The manual MC values of all pathologists had high variation, consistent with counts derived from low to high mitotically active areas of the ground truth MC distribution. However, this high variability rarely affected the prognostication based on current cutoff values. The upper quartile of the MC distribution (ie, the MC in the mitotically most active tumor regions) was reached in only half of the cases; that is, pathologists’ manual counts tended to underestimate the highest MC based on the ground truth data. For group 3 with the highest range of MCs, this was only true for one-third of the manual MCs with a 95% confidence interval that still included 25% (random chance). In addition, agreement of the 11 pathologists on the highest manual MCs was smaller for this group (group 3) in comparison to the overall agreement.

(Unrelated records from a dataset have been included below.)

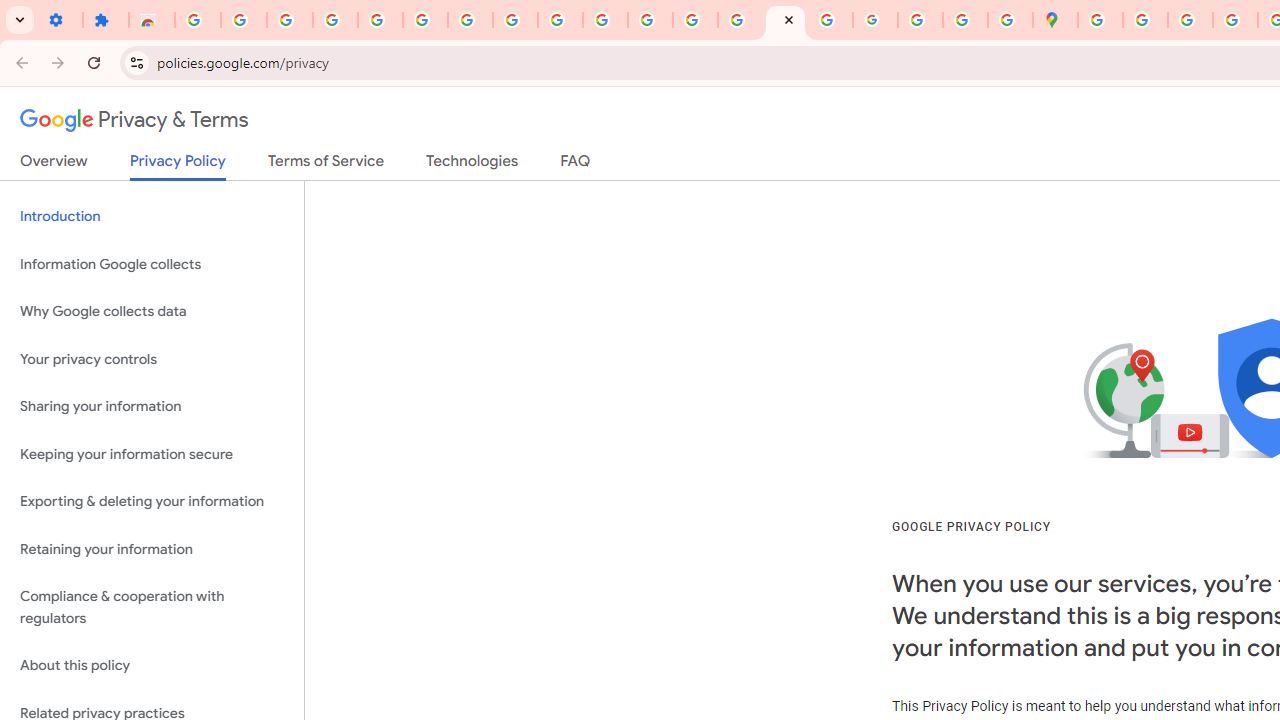
Information Google collects (152, 263)
Create your Google Account (1190, 20)
https://scholar.google.com/ (605, 20)
Exporting & deleting your information (152, 502)
Why Google collects data (152, 312)
Sharing your information (152, 407)
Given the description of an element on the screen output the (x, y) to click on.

Both findings indicate the difficulty in accurately and reproducibly performing the MC in cases with a high range of MCs and a potential large size of the histologic section.
Results of the present study prove that manual MCs often do not represent the most mitotically active tumor regions and suggest that area selection likely has a significant influence on the MC. In addition, the high degree of variability of the MC could also be affected by the degree of interobserver variation in identifying mitotic figures. Such variation has been estimated to range from 6.9% to 54.5% by previous studies, while the present study had a disagreement of 17%. 23,27,44 Regardless, our study demonstrated that accurate and reproducible quantification of the most mitotically active region is hampered by marked interobserver variation in digital slides.
A limitation of the present study is that disease-free intervals and survival times were not available. Therefore, the direct influence of variable area selection and MCs on tumor prognosis could not be determined. However, it is the current scientific consensus that the most mitotically active region (and not the region with mean mitotic activity) correlates best with prognosis. 26 Due to the moderate sensitivity of the current method in finding the most mitotically active area, the extent of correlation of the MC with disease outcome may have potentially been underestimated in previous studies. Further studies with large case numbers are required to verify whether the highest MC correlates best with clinical outcome.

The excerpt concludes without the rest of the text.